“How about asking Mr. Musharraf to focus on finding Osama, instead of kidnapping rape victims who speak out?”

Kristoff writes of the plight of Mukhtaran Bibi, a Pakistani woman gang-raped by order of a village tribunal who brought her attackers to court and used the money she received from their convictions to set up a local school–and who is now being detained by the Pakistani government and is being held without a lawyer.
Jason Chervokas says:Pakistan’s treatment of Bibi and the US government’s failure to hold it’s ally’s feet to the fire on this most basic of human rights issues starkly exposes the bald, two-faced, lie that is the Bush Administration’s supposed campaign for democracy in the Arab World.”
So far, the US government has been silent on this human rights violation by an ally.
Read Tom Watson on how to speak out. Blogger LazyCat has some added links and resources.

: She’s home.

Latest Comments

  1. Jeff says:

    Oh come on, politics on this blog too… Is there no escapism?
    If the point must be addressed, I’ll put it this way. Perhaps its best for the State Dept. to deal with such matters behind CLOSED doors. People may not like the fact that we rely so heavily on Pakistan to help fight terrorists, but guess what- WE DO! Solving this problem through the press accomplishes nothing…seriously. In fact, its most likely detrimental since publically embarrassing a necessary ally is hardly the way to get anything done.
    One more thing, I was born in the Middle East and am very familiar with what is going on there. You are fooling yourself if you don’t believe there has been tremendous human rights progress since Bush has taken over. Its absolutely amazing that all these people comment NOW! Where have you been for the past 100 years? The relative progress over the past 4 years has been nothing short of revolutionary.

  2. Randy says:

    The headline is totally egregious. Where is the slightest proof that the Bush Administration does not oppose this violation of human rights? Indeed, what decent human would possibly support this tragically common abuse of human rights, and especially women’s rights, by this and virtually all other Muslim societies? But Jeff is correct when he comments that some things are best dealt with behind closed doors. Does this mean that no one can speak out as individuals? Of course not!
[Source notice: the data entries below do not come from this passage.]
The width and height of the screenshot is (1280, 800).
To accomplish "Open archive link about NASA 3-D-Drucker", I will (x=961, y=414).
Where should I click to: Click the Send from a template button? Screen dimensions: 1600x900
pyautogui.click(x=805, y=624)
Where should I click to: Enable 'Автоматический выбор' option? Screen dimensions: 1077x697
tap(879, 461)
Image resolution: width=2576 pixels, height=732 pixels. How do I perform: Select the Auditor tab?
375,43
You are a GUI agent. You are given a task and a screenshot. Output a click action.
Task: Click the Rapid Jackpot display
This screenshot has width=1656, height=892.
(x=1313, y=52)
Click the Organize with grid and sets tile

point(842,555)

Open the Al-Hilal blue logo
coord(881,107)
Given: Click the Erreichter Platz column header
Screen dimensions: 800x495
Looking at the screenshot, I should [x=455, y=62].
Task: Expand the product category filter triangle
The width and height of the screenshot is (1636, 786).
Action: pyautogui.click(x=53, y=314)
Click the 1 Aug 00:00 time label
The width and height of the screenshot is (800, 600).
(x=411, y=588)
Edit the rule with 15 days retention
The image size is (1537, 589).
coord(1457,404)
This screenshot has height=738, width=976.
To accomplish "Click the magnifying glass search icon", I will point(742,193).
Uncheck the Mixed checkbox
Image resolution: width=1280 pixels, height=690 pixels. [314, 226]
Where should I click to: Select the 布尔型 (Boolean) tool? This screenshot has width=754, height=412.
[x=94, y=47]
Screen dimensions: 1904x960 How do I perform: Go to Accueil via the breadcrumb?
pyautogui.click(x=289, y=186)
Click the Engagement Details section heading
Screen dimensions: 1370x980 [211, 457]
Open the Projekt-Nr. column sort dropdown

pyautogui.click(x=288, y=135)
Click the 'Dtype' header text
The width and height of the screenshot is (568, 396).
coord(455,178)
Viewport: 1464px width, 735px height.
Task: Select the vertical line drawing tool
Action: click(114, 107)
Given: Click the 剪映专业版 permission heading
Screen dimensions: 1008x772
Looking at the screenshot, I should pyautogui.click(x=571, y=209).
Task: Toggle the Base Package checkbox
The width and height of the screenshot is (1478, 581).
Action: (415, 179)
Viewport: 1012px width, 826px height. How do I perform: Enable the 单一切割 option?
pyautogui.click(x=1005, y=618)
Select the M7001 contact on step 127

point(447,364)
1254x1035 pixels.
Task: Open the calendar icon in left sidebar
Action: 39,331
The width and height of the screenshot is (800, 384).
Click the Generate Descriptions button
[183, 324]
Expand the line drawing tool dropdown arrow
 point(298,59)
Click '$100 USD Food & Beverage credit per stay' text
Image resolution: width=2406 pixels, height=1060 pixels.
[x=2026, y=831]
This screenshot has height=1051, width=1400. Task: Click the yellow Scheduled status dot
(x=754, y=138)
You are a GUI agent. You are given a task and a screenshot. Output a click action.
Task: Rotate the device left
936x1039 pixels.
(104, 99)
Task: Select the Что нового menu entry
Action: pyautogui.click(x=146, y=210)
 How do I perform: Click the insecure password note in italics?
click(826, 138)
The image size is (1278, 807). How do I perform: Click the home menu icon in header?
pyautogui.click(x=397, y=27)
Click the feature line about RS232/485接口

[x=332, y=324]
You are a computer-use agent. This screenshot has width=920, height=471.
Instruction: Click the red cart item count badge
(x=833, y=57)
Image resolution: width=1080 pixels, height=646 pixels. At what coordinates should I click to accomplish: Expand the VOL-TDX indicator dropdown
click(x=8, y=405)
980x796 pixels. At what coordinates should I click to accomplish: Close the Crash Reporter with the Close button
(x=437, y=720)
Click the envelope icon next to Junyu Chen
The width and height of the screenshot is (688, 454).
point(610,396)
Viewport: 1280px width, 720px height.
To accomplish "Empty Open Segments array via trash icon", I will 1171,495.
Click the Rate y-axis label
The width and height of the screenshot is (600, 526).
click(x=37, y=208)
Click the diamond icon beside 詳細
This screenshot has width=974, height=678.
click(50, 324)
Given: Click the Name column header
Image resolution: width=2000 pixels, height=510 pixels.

But before you vilify the Bush Administration – or give blog space to those who do – doesn’t it make sense to ask “How can the most effective action be taken to help women who are victimized in this way?” Do you really think that attacking the Bush Administration – which by instituting a fighting war on terror is the first institution in the world to send the message to Muslim societies that terrorism, AND OTHER HUMAN RIGHTS VIOLATIONS SANCTIONED BY ISLAM AND BY ISLAMIC REGIMES AND SOCIETIES, will no longer be accepted by those who care for human rights – is an effective way to aid these women? Or that individual protests, especially if they are vitiated by political opposition to the Bush Administration, will be more effective than overt, covert, or diplomatic efforts by the U.S. Government? I think that is an unutterably naive point of view. I also think that publicly holding every Muslim regime’s feet to the fire for every one of their virtually nonstop human rights violations is both likely to be ineffective and counterproductive. (Personally, I wouldn’t mind declaring war on all of them, but at the same time, I don’t delude myself that THAT would be any more effective in ending the subjugation of Muslim women.) Lastly, the argument is a false dichotomy, of course. Pakistan does not “allocate resources” between finding Bin Laden and violating the rights of female gang-rape victims. What they have done and are doing to this woman could not possibly be more wrong – but in what fantasy land would they act differently if Bin Laden were dead or imprisoned already? But the headline’s question is nothing more than a nice way to turn the tragic and constant violation of human rights BY MUSLIM SOCIETIES AND MUSLIM GOVERNMENTS into fault on the part of the Bush Administration. But it’s just rhetorical excess, all heat and no light.

  3. susan mernit says:

    Points taken, gentleman, but how about this woman’s situation–without global outcry, isn’t she at risk? I’m concerned with this particular woman and if blogging about her situation can help the situation, blog I will.

  4. Randy says:

    Wonderful to hear that this brave woman is free, and her refusal to be co-opted by the Musharraf regime is most admirable. It seems to me that when Kristof calls Musharraf “nuts,” he’s almost certainly right. But what is the next step? Musharraf is nuts; his efficacy in aiding the war on terror is spotty at best and his commitment and motivations are, to say the least, questionable. But – if America pressures Musharraf too much, or withdraws support – as distasteful as supporting him may be – is there any doubt that the regime that replaces him will be more fundamentalist Islamic, more anti-woman, more anti-American? Condi Rice is publicly pressuring Egypt on democracy and women’s rights. Do we care more about Muslim women in Egypt than in Pakistan? I don’t think so…Rice is speaking out partly because we have more leverage in Egypt, but also partly because there is a more credible desirable opposition – not because the Bush Adminisration is indifferent to the suffering of Muslim women ANYWHERE. In short, I think we’re better off questioning Administration tactics than overall Administration strategy – for the moment.